# Cobalt blue updated photos



## Mintdahlia (Feb 3, 2021)

Here it is!  Is it a repro or legit?  I looks like it was poured into a cold mold and has some whittle.  The shoulder is making me lean towards legit.  But i really neex some help!


----------



## yacorie (Feb 3, 2021)

It’s been nuked or cooked


----------



## Mintdahlia (Feb 3, 2021)

yacorie said:


> It’s been nuked or cooked


How do you know?


----------



## nhpharm (Feb 3, 2021)

I disagree about it being nuked, but unfortunately it is a reproduction as evidenced by the extremely finely ground lip.  The embossing also points to a reproduction.  I would note, however, that it appears to be one of the nice early 1990's Chinese reproductions (the washed out cobalt color points to that) and those do have some value to collectors.


----------



## bottlecrazy (Feb 3, 2021)

Dang - tough crowd!  I don't pretend to be an expert on reproductions, etc., but it looks pretty legit to me.


----------



## nhpharm (Feb 3, 2021)

Unfortunately several of the reproductions of these Mason jars do look legit.  Like I noted, the ground lip is the best way to pick them out in my experience...take a look at the lip photo here and compare it to a normal ground lip Mason and you'll see that a normal ground lip Mason is much more coarsely ground than this.


----------



## coreya (Feb 3, 2021)

as far as I know there were no Masons patent jars with reverse hero cross in that color or size, not nuked but it is a repo. There is a couple listed in the repo section of the red book in quart and 1/2 gal with and without lettering on the reverse cross. I agree with nhpharm


----------



## LC (Feb 3, 2021)

There were quite a few of these jars reproduce and quite a few different colors but i have seen them at times bring a good bit of money usually by those that are not aware they are repops . Still pretty bottles no matter how you look at it .


----------



## Ye Olde Prospector (Feb 4, 2021)

I agree with nhpharn repro. Glass is too transparent and lack of bubbles in the jar. No apparent wear.

Cliff


----------



## yacorie (Feb 4, 2021)

Is that jar not deep purple?  I’ll admit I’m color blind but on my screen that looks like deep purple and not cobalt?


----------



## nhpharm (Feb 4, 2021)

My screen shows a fairly pale cobalt blue.


----------



## CanadianBottles (Feb 4, 2021)

Yeah I'm seeing light blue rather than purple as well, but I can see how it could come across as purple.  And I agree on the lip being too finely ground.  It's unfortunate how good the reproductions on these jars are.


----------



## UncleBruce (Feb 4, 2021)

I still love it as it has good cobalt color.

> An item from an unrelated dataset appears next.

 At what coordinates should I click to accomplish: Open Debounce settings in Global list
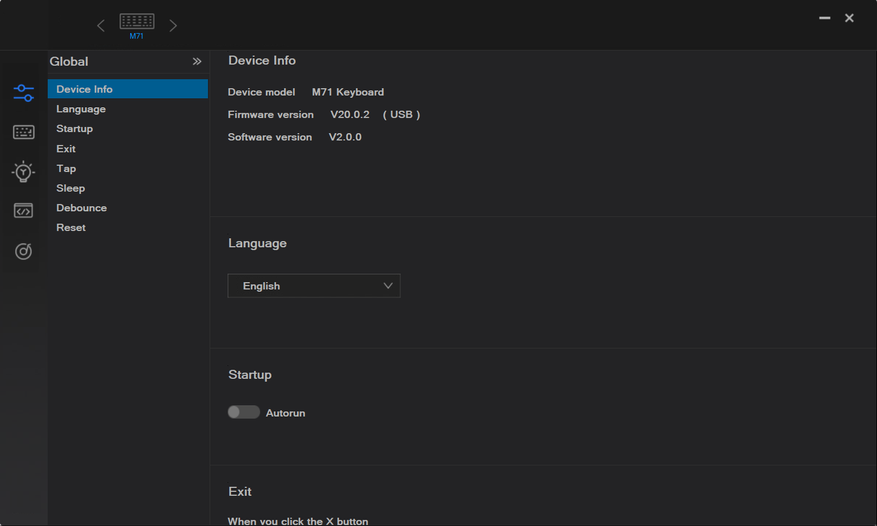[x=81, y=208]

The lip does have a funky looking grind on the lip, but what do I know I don't collect jars.  Question is do you like it?  Collect what you like. Like what you collect.


----------



## EvansBottles (Feb 10, 2021)

There is absolutely no doubt that it is a repro. Any colored Mason's patent jar with a cross on the back is a fake.
The one exception would be the midget pint size. Which I think is listed in amber. And possibly a few other colors other that aqua. But I don't have my Red Book handy to verify that. Of course there are real cobalt blue Mason's 1858 jars. But they are obviously extremely rare. And sell in the five figure range. And not a one of them have a cross on the back. There have been a lot of repro Mason's 1858 jars produced over the years. Beginning with the dream color
series from the 1970's. I'm sure someone is producing some form of fake 1858 jars to this day.


----------



## willong (Feb 10, 2021)

nhpharm said:


> My screen shows a fairly pale cobalt blue.


DITTO


----------



## hemihampton (Feb 10, 2021)

Everybody was saying the Base or Bottom will tell you if it's a Repro or not, SO, What is this Base Telling you???? LEON.

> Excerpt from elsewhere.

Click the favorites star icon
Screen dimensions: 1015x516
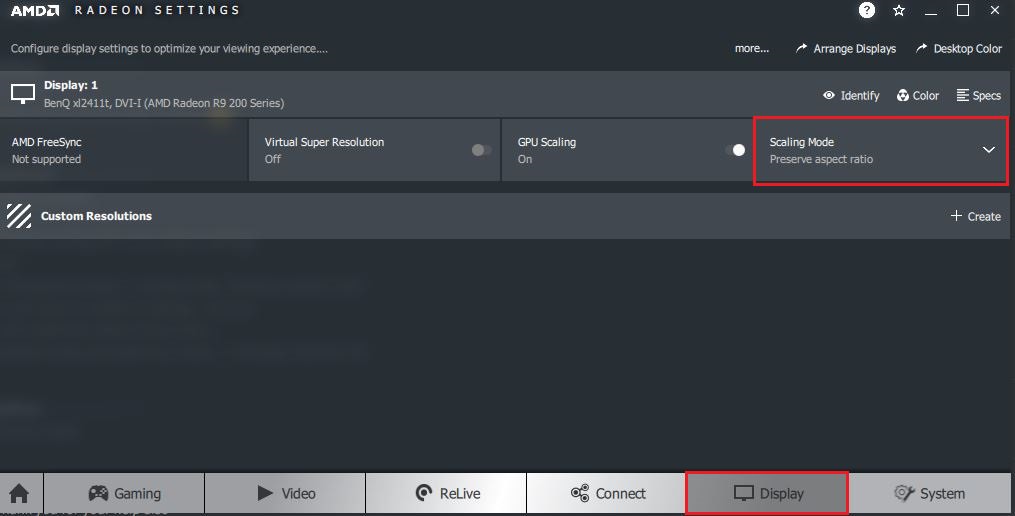[899, 11]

"Most of the repo's used the same base mold #'s on the runs and like "robby & yacorie said. "


----------



## nhpharm (Feb 11, 2021)

Leon,

Looks like the base is blank on this one but hard to tell from the photos.  A number of the repros are blank, but if it did have mold numbers, those are pretty well documented as to which ones are reproductions.


----------



## ROBBYBOBBY64 (Feb 11, 2021)

They really tried to make the lip of the jar look ground. Sanded i would guess. The bottom looks like it has no wear at all. It should have some. Look at the wear on the bottom of this masons 8 pat jar in this picture. 
ROBBYBOBBY64.


----------